> _Work to complete_
Please repeat every entry, keeping each one exactly the same.

> _Saved entries_
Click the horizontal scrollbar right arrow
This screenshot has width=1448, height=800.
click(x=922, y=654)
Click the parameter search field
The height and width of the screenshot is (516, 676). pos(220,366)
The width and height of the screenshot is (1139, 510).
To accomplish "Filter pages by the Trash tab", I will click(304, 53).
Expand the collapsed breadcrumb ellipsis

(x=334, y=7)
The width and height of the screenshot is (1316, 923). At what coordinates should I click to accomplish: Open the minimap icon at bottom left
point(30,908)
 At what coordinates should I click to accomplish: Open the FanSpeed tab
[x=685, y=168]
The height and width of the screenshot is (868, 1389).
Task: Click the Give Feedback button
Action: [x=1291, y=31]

> _Solution for this exercise_
Click the horizontal scrollbar right arrow
This screenshot has width=1448, height=800.
click(x=922, y=654)
Click the parameter search field
The height and width of the screenshot is (516, 676). pos(220,366)
The width and height of the screenshot is (1139, 510).
To accomplish "Filter pages by the Trash tab", I will click(304, 53).
Expand the collapsed breadcrumb ellipsis

(x=334, y=7)
The width and height of the screenshot is (1316, 923). At what coordinates should I click to accomplish: Open the minimap icon at bottom left
point(30,908)
 At what coordinates should I click to accomplish: Open the FanSpeed tab
[x=685, y=168]
The height and width of the screenshot is (868, 1389).
Task: Click the Give Feedback button
Action: [x=1291, y=31]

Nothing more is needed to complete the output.